The following paragraph summarizes the results of the patent Viallat et al., 202223, which has been thoroughly externally reviewed. It is shown on 9 controls and 14 sickle cell patients that almost all RBC from controls (mean values of 99%) adopted a tank-tread motion while only a fraction of RBC from sickle cell patients did (mean value 0.70 ± 0.12) with no overlapping distributions. It is also shown on several patients that this ratio measured at the time of hospitalization during a vaso-occlusive crisis was significantly lower than the range observed out of a crisis obtained from a 6-month weekly observation of this ratio, i.e. mean value ± twice the standard deviation. A “master” curve was also obtained, indicating a net decrease of this ratio 2-3 days before the crisis. The marker is sufficiently reliable to be used in the context of sickle cell disease.
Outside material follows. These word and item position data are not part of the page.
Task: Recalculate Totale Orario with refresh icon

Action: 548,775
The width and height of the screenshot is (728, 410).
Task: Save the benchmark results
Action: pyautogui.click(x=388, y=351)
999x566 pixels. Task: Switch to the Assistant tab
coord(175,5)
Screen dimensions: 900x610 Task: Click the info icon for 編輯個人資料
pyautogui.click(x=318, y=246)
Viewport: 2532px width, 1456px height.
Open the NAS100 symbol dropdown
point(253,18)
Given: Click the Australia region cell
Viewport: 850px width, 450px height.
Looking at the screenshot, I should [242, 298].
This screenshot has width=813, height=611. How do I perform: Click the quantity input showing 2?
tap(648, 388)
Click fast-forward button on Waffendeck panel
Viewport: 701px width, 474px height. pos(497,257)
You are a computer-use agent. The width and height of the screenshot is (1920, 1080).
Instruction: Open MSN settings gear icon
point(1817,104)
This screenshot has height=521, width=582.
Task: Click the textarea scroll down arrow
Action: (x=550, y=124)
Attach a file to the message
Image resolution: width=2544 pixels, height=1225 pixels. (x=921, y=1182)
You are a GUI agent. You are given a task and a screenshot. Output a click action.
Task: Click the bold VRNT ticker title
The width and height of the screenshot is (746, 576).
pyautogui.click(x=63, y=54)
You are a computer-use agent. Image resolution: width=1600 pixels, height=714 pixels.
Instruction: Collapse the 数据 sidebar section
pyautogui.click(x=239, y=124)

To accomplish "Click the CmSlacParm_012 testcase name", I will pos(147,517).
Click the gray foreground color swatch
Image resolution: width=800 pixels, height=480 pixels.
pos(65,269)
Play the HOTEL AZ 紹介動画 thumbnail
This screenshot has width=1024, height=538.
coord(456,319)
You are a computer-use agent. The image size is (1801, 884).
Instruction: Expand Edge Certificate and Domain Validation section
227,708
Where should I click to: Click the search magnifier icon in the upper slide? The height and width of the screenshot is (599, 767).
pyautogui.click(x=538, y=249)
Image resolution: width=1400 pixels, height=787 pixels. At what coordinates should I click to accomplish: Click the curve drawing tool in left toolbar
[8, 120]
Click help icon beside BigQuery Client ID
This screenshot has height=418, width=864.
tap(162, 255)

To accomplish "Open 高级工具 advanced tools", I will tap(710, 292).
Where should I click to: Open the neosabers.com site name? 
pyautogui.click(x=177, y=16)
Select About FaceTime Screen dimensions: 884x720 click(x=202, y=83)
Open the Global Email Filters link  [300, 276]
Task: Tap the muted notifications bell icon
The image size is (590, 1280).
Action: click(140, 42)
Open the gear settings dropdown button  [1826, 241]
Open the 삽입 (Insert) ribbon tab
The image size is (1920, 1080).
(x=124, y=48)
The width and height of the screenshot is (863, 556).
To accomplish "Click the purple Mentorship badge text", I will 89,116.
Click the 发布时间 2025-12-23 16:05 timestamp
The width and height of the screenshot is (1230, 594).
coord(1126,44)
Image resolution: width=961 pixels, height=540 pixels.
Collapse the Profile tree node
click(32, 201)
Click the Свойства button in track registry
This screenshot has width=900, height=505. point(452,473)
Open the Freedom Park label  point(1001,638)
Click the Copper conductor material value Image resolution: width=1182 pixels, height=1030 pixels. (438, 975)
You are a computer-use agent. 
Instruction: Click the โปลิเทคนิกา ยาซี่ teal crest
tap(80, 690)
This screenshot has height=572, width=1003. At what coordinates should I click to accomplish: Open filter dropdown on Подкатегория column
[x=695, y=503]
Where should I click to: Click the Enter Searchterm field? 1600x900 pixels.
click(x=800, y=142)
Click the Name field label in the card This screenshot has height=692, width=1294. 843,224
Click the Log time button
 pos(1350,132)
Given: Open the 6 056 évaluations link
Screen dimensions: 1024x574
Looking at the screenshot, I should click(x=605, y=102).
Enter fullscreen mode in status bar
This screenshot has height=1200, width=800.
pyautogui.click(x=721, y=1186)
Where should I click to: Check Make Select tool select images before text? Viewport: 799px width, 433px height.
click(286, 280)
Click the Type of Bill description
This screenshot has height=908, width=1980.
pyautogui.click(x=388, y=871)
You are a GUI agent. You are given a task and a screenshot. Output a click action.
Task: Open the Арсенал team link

We showed that this marker is patient-specific.

Data generation method

The RBC concentration of the suspension was chosen low enough that the cells do not interact with their neighbors located in the same horizontal plane. However, the velocity of a cell depends on its distance from the bottom wall so that distant ones can catch up and overtake the ones closer to the bottom wall. When a fast cell overtakes a slow one, a temporary interaction is possible but this only concerns a few images and we have never observed any destabilization of motion. These few images are eliminated during the tracking and are not taken into account for the determination of the motion. The number of these images is small enough to never completely mask a flip of a cell that could induce an error on its type of movement.

Accession codes

The dataset is publicly available here 10.5281/zenodo.5723606; and the neural network pipeline is also publicly released along with pretrained models and the code to test the pipeline in the form of Jupyter notebooks at github.com/icannos/redbloodcells_disease_classification.